LONDON – China's Ministry of Industry and Information Technology (MII) has selected Ubuntu from British software company Canonical Ltd. as the basis for standard operating systems in China.
Canonical is joining in with China Software and Integrated Chip Promotions Centre (CSIP) and the National University of Defense Technology (Changsha, China) to form the CNN Open Source Innovations Joint Lab in Beijing. The CCN Joint Lab will produce Ubuntu Kylin, with the first release expected in conjunction with Ubuntu 13.04 in April 2013.
CSIP, which is a part of the MII, has selected Ubuntu to provide a flexible, open, widely-used and standardized operating system, Canonical said.
The CNN Open Source Innovation Lab hosts engineers from each of the founding organizations who will work on China-focused versions of Ubuntu for personal devices and data centers.

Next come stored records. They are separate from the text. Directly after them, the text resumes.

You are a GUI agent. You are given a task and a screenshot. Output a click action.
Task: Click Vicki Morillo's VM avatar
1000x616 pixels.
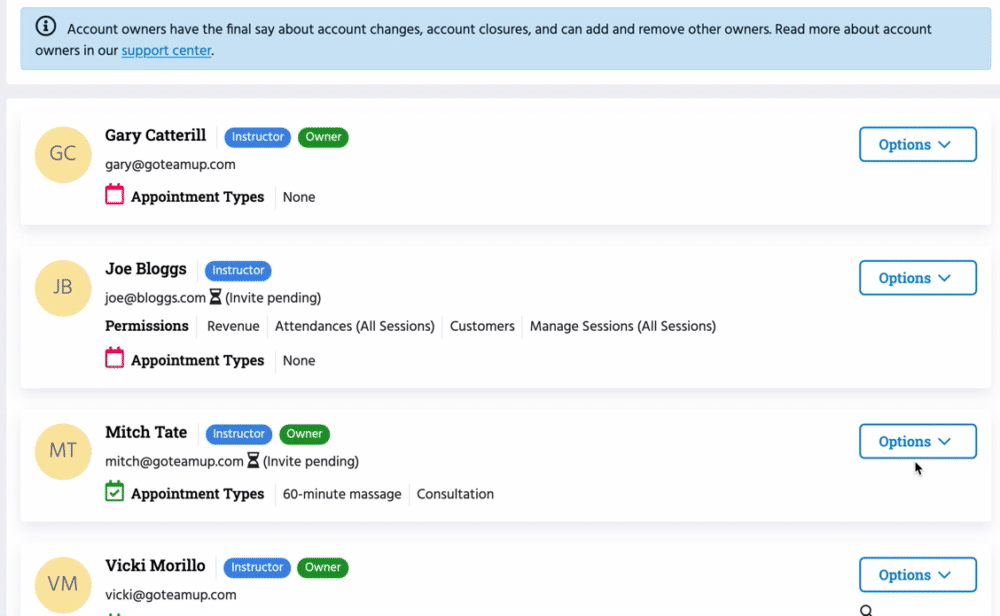pyautogui.click(x=62, y=583)
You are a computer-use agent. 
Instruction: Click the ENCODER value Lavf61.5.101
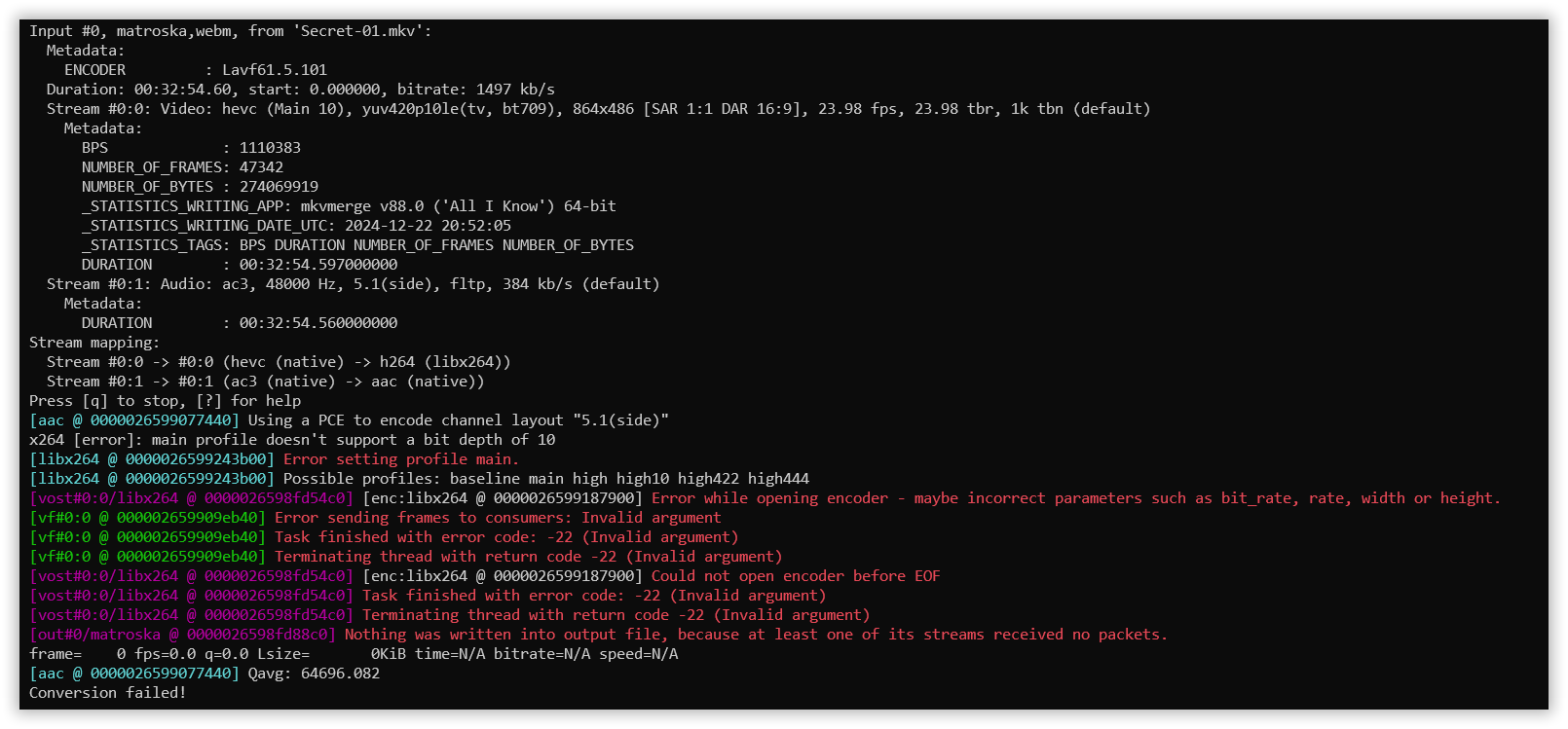point(275,70)
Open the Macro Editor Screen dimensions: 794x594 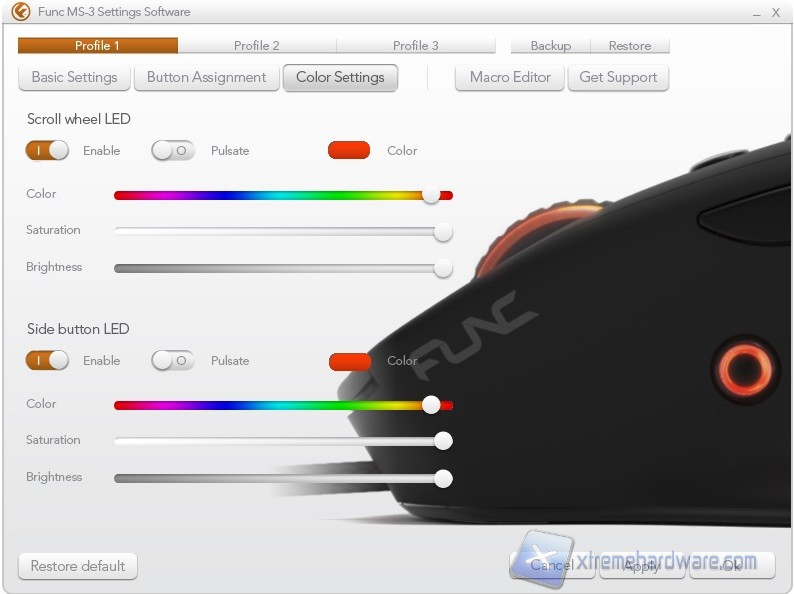point(510,77)
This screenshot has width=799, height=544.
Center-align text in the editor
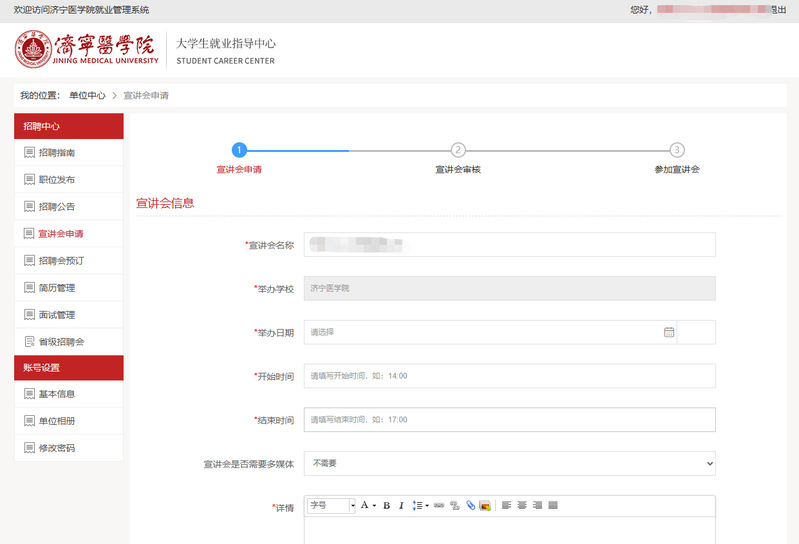pyautogui.click(x=522, y=506)
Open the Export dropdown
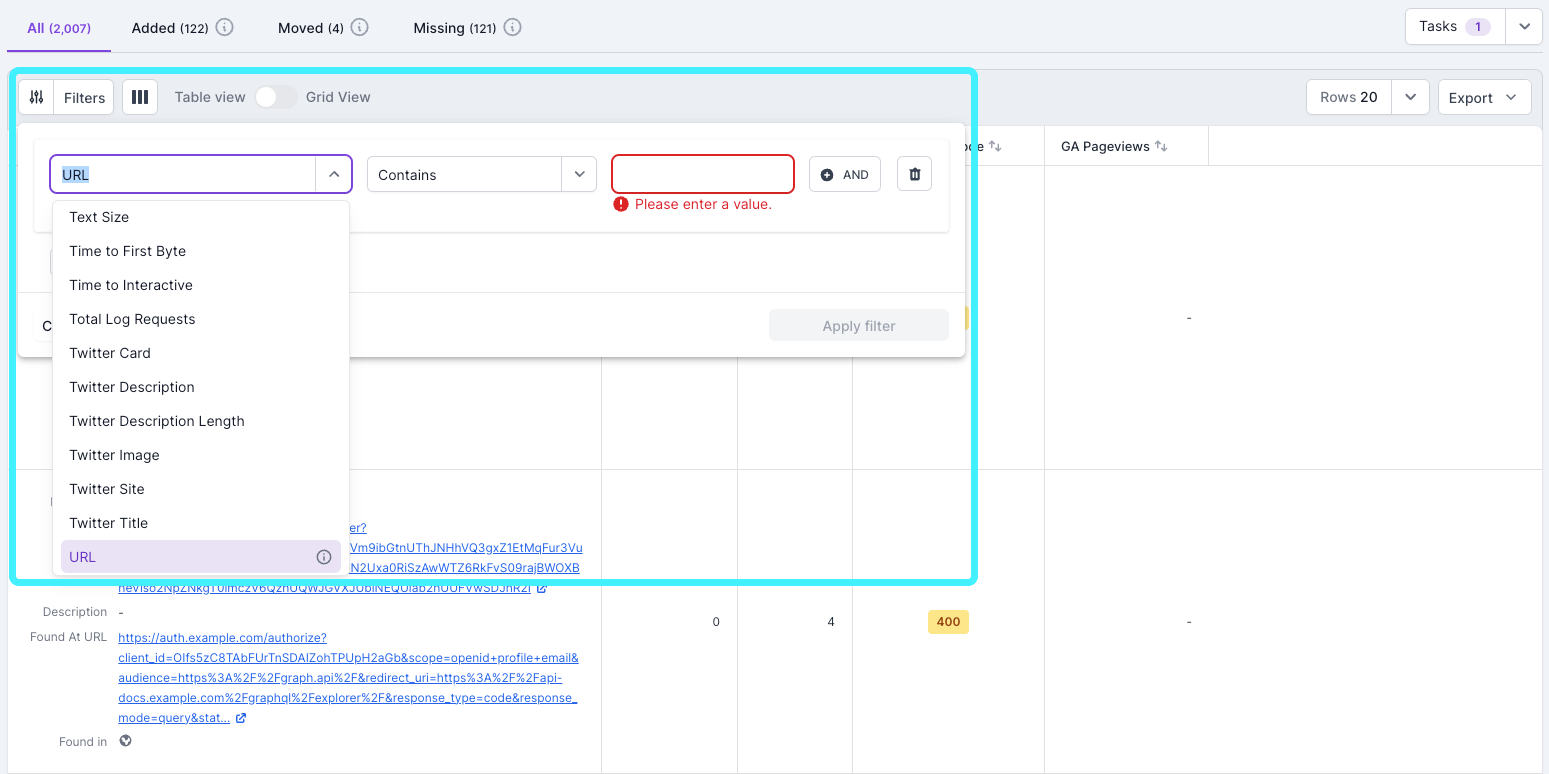Viewport: 1549px width, 774px height. point(1484,97)
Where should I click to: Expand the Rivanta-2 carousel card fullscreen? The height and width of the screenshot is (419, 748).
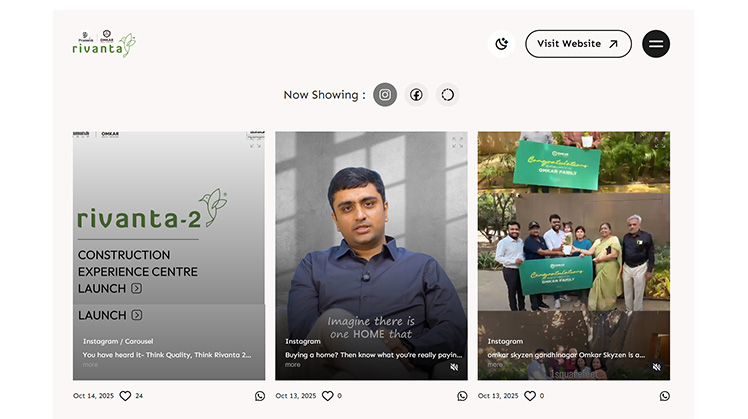click(x=255, y=143)
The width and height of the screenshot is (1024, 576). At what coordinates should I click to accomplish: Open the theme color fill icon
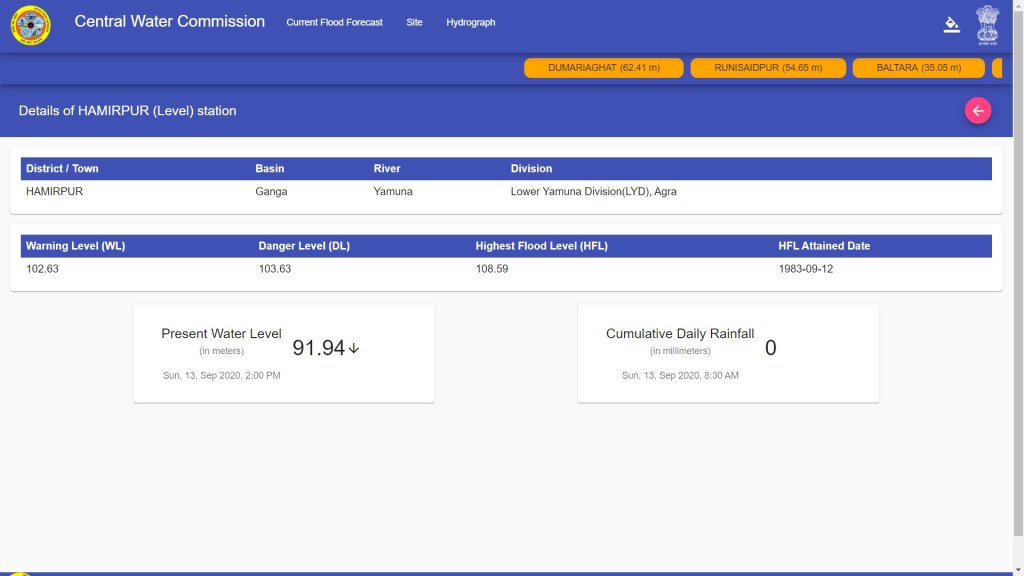[951, 25]
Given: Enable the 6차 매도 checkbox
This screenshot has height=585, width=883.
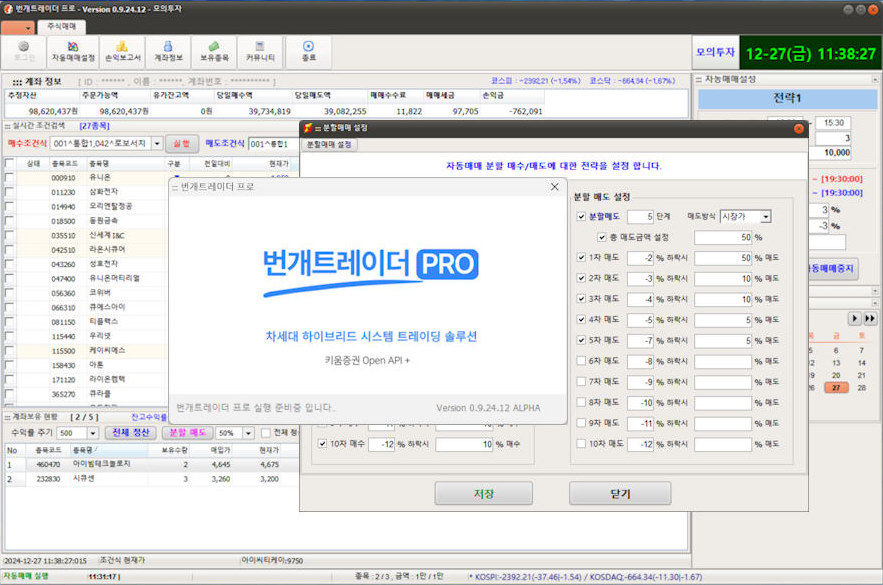Looking at the screenshot, I should click(582, 361).
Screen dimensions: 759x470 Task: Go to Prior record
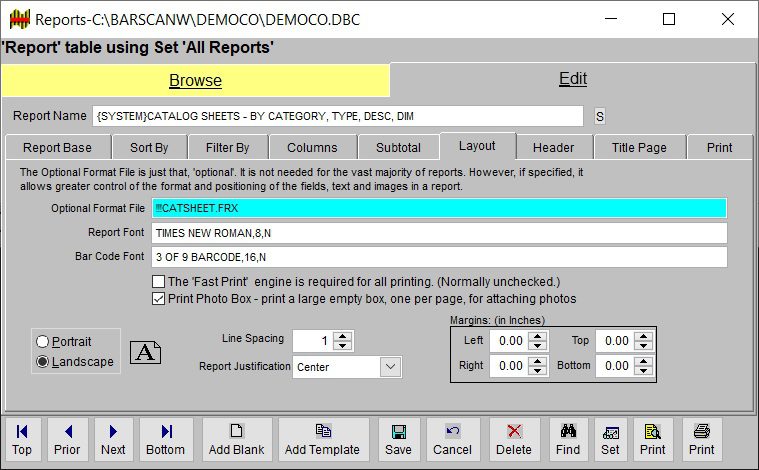67,439
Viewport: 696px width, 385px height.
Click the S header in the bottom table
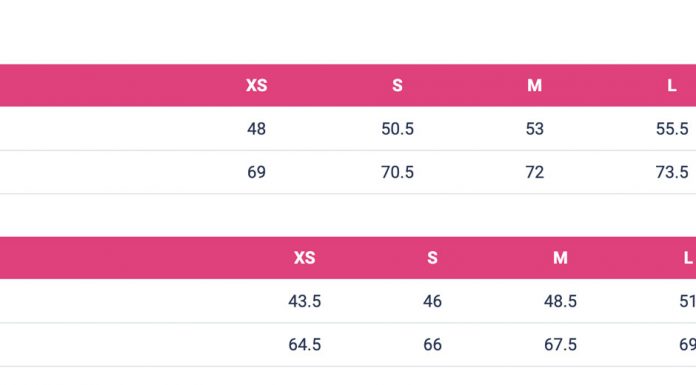tap(432, 258)
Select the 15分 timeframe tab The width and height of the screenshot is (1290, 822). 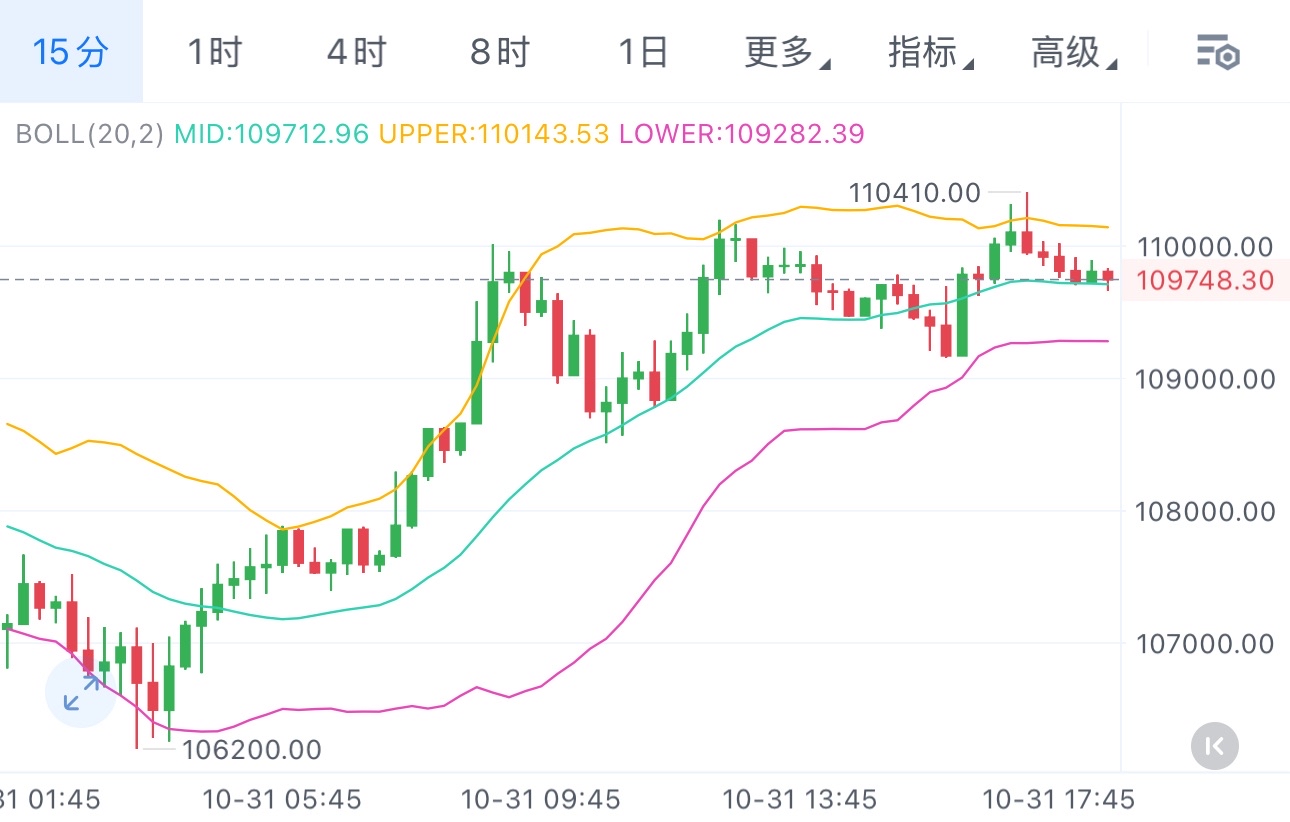pyautogui.click(x=70, y=52)
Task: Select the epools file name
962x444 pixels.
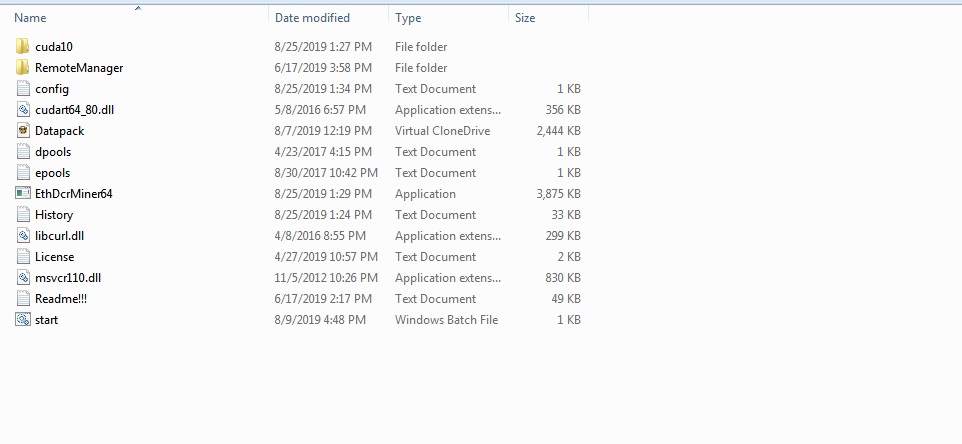Action: pos(53,173)
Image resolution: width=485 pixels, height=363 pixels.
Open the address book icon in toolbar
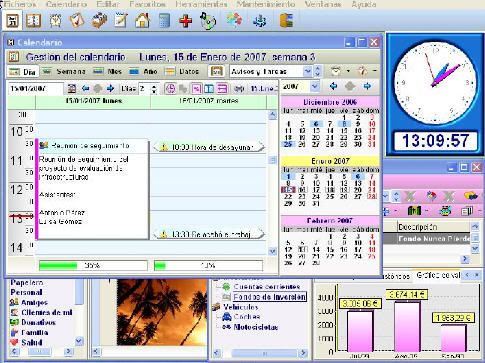click(x=34, y=21)
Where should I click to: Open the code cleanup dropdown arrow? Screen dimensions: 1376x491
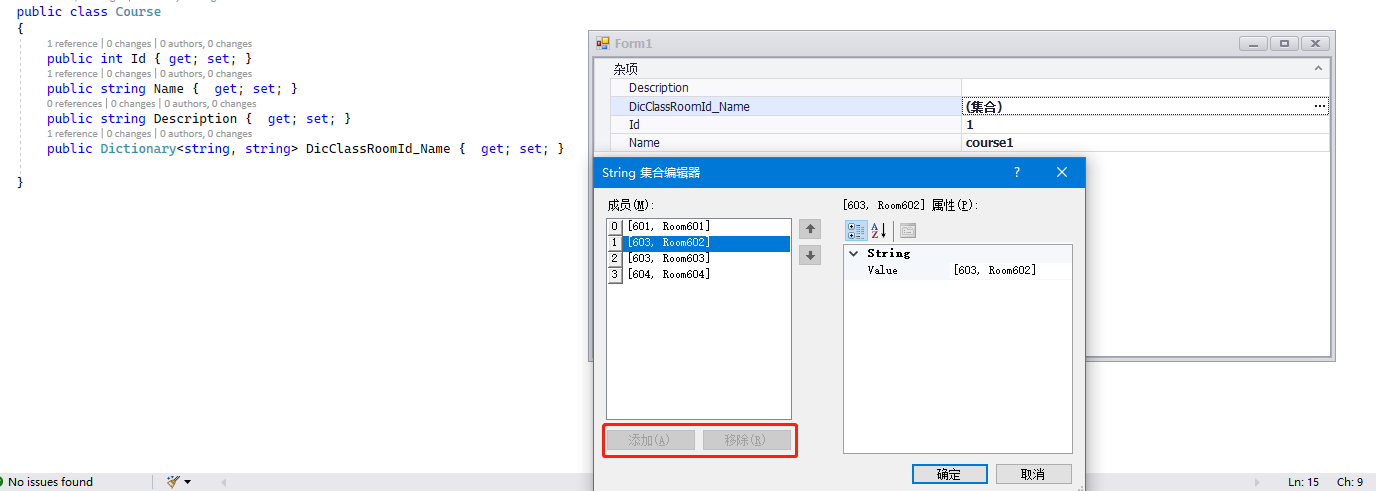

Ubuntu Kylin goes beyond language localization and the 13.04 release includes features and applications that cater for the Chinese market, said Canonical. These include support for Chinese input methods and the Chinese calendar, and integration with Baidu maps and the Taobao shopping service, payment processing for Chinese banks, and Chinese transportation information.
"The release of Ubuntu Kylin brings the Chinese open source community into the global Ubuntu community," said Mark Shuttleworth, founder of Ubuntu and Canonical, in a statement.
"CSIP, Canonical and NUDT share the goal of widespread adoption of high quality Linux on personal devices and in the cloud," said Jane Silber, CEO of Canonical, in the same statement. "This collaboration will bring local investment and participation to ensure that the platform is relevant for the Chinese market, and close coordination with the global Ubuntu project ensures that it is familiar to software and hardware vendors, and useful for export products made by Chinese companies as well."